Are the UK election results something Germany can be pleased about?
At least we now have clarity about the way ahead for the United Kingdom. We’ve held Brexit negotiations for two and a half years – asking ourselves will it happen, won’t it happen, and when and how will it happen? The constant uncertainty has been a burden on citizens and companies, not only in the UK, but also in Germany and the rest of the EU. Boris Johnson now has a clear mandate to follow through on Brexit. We can then finally again focus on what lies ahead – and it’s high time we did, because we now need to jointly shape our future. We want the UK to remain a close partner, also after Brexit – both economically and in the sphere of foreign and security policy.

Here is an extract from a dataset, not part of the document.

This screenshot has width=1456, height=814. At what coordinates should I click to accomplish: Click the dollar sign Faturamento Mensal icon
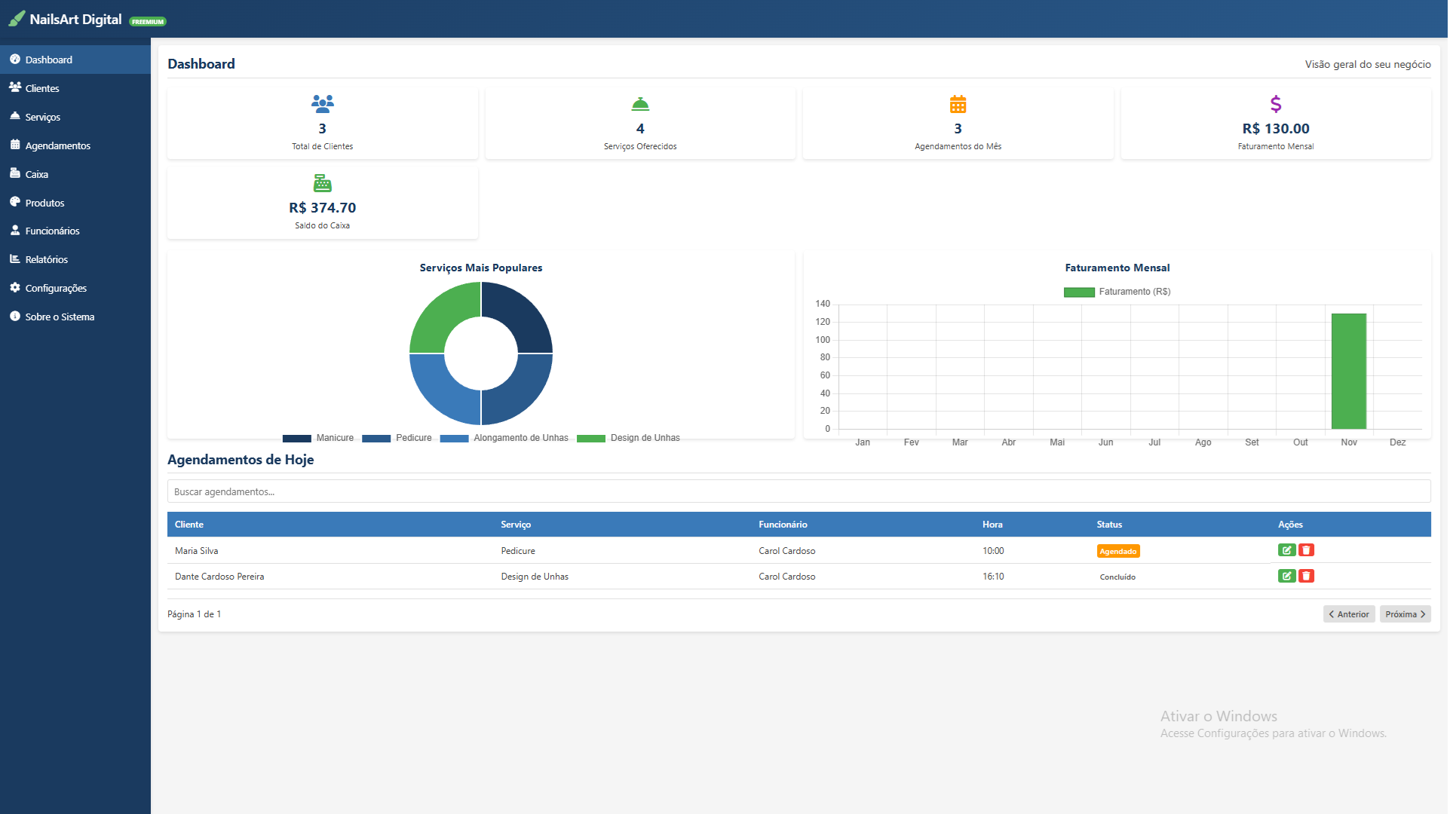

So what will Brexit actually look like?
Boris Johnson has announced he intends to now swiftly move ahead with ratification of the negotiated withdrawal agreement. The Tories currently have a clear majority for this in parliament. The European Parliament, too, must yet approve the agreement. So it appears very likely that an orderly withdrawal will occur at the end of January. There will then be a transitional phase that will run until 31 December 2020, so that companies, administrative entities and citizens can adapt to Brexit. This phase can be extended once, by up to two years – and we will have to make the respective decision in June 2020. During this period, the common EU rules will in principle continue to apply to the United Kingdom. That time is to be used to conclude agreements that will govern future relations between the United Kingdom and the EU.
Would the EU welcome and independent Scotland?
Scotland is part of the United Kingdom, which means that question doesn’t arise. The door to the EU will certainly remain open for the United Kingdom. Of course, we would have liked for the UK to want to remain in the EU, but we must accept its decision. That’s why this, too, will not be an issue in the short and medium term. The top priority now must be to create a close, balanced and fair future relationship with the United Kingdom.